* _TASK TO CARRY OUT_
Using the listing, copy each whole line that features "layer".

Segment Open

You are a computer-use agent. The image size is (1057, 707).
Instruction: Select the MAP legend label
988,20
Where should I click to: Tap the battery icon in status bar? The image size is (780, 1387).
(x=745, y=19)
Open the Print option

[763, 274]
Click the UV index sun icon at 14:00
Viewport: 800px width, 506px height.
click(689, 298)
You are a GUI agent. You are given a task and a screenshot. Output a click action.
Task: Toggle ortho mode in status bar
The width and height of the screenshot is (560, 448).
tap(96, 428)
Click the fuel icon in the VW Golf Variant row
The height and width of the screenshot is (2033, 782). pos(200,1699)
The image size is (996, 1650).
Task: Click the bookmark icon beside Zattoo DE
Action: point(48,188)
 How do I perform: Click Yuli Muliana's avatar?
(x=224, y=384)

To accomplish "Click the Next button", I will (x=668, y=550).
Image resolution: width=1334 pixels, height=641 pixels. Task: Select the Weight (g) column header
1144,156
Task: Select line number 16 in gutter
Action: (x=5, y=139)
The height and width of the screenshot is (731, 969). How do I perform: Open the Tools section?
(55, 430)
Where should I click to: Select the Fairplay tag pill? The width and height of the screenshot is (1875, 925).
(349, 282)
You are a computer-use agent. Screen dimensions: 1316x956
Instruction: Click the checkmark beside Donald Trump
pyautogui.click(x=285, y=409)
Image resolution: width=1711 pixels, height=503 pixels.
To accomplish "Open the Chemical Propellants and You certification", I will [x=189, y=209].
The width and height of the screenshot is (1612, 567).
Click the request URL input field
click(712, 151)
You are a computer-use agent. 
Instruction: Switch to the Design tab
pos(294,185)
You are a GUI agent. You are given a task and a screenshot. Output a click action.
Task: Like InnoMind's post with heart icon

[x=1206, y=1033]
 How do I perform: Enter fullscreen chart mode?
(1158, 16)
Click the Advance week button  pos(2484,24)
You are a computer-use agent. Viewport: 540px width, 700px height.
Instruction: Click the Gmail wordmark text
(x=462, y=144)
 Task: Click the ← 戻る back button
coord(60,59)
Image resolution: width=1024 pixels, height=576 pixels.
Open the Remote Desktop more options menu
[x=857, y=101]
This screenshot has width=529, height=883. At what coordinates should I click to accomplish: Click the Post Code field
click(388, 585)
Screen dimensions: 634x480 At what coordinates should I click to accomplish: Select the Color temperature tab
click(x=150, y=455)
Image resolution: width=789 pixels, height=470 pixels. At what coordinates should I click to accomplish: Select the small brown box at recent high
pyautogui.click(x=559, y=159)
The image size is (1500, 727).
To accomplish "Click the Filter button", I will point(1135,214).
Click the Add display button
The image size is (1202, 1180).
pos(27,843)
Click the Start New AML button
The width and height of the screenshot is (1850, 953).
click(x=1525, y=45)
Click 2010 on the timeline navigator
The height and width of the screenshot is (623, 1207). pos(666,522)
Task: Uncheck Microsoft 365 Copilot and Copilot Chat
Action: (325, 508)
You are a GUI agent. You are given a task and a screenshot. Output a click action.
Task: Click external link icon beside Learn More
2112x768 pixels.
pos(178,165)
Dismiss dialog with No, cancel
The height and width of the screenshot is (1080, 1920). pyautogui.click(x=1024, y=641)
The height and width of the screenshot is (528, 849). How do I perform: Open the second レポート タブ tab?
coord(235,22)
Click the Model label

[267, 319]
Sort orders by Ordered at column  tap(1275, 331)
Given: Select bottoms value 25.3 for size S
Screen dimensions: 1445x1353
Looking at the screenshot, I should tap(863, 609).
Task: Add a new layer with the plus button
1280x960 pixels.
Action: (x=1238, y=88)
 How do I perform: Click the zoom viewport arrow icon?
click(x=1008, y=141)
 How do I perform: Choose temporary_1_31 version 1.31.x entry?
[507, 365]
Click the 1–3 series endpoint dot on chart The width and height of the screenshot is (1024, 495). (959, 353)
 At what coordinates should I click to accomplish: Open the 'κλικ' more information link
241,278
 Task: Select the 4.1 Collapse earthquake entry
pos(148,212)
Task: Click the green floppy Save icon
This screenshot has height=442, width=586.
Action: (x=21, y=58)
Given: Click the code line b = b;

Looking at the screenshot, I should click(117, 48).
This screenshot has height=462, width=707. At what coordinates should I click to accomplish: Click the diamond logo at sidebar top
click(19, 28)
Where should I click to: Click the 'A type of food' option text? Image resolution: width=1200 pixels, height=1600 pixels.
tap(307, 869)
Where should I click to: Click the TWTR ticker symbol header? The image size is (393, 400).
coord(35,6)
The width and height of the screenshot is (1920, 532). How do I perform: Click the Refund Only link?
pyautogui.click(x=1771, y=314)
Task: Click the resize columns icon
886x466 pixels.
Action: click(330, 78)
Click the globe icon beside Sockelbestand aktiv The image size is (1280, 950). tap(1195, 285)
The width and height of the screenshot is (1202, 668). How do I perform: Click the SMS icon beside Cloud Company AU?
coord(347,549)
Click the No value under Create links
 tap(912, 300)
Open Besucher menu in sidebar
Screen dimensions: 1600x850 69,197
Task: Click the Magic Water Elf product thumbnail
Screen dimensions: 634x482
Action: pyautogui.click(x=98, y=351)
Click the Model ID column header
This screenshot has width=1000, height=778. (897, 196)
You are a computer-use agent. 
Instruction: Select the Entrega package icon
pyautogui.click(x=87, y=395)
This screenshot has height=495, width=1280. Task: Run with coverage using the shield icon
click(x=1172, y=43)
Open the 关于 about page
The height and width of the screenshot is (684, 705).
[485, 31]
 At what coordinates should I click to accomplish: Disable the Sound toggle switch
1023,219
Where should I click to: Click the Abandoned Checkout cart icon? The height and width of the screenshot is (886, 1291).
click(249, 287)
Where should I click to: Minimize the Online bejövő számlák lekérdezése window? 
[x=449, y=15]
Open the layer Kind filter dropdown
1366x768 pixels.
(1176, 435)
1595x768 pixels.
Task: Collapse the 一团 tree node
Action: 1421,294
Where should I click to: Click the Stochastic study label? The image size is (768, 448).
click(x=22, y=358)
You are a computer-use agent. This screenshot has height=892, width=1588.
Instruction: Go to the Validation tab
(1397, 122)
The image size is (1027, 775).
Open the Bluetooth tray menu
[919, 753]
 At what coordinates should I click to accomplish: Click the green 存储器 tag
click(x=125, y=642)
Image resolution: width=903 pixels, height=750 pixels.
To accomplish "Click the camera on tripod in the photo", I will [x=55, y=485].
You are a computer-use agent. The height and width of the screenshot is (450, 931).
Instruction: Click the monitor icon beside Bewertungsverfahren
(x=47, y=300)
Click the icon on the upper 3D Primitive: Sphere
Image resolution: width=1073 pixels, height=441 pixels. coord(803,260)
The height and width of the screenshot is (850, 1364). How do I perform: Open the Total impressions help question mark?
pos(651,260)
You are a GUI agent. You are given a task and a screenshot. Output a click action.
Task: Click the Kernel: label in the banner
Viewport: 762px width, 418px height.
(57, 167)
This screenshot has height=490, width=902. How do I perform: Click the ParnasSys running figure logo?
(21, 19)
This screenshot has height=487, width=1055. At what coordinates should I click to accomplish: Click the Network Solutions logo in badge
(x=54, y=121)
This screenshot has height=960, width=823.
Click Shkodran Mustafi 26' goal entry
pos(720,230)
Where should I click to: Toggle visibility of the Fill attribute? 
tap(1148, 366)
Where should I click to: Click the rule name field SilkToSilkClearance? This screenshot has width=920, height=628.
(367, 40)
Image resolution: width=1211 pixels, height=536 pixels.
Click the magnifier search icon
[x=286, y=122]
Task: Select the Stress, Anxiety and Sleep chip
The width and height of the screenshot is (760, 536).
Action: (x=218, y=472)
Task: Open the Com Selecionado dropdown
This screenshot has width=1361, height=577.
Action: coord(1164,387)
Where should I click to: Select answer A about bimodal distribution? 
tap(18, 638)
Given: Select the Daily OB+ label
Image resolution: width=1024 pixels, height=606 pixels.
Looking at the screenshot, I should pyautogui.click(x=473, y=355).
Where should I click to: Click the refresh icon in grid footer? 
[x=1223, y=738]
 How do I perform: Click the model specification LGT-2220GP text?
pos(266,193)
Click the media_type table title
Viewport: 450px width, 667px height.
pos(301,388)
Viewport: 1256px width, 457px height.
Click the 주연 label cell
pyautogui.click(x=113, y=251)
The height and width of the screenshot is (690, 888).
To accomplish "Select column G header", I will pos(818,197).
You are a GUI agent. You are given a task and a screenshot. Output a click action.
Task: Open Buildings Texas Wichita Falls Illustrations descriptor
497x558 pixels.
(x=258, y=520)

Segment Closed

* _YOUR RESPONSE_
Task: Add a new layer with the plus button
Open the layer Kind filter dropdown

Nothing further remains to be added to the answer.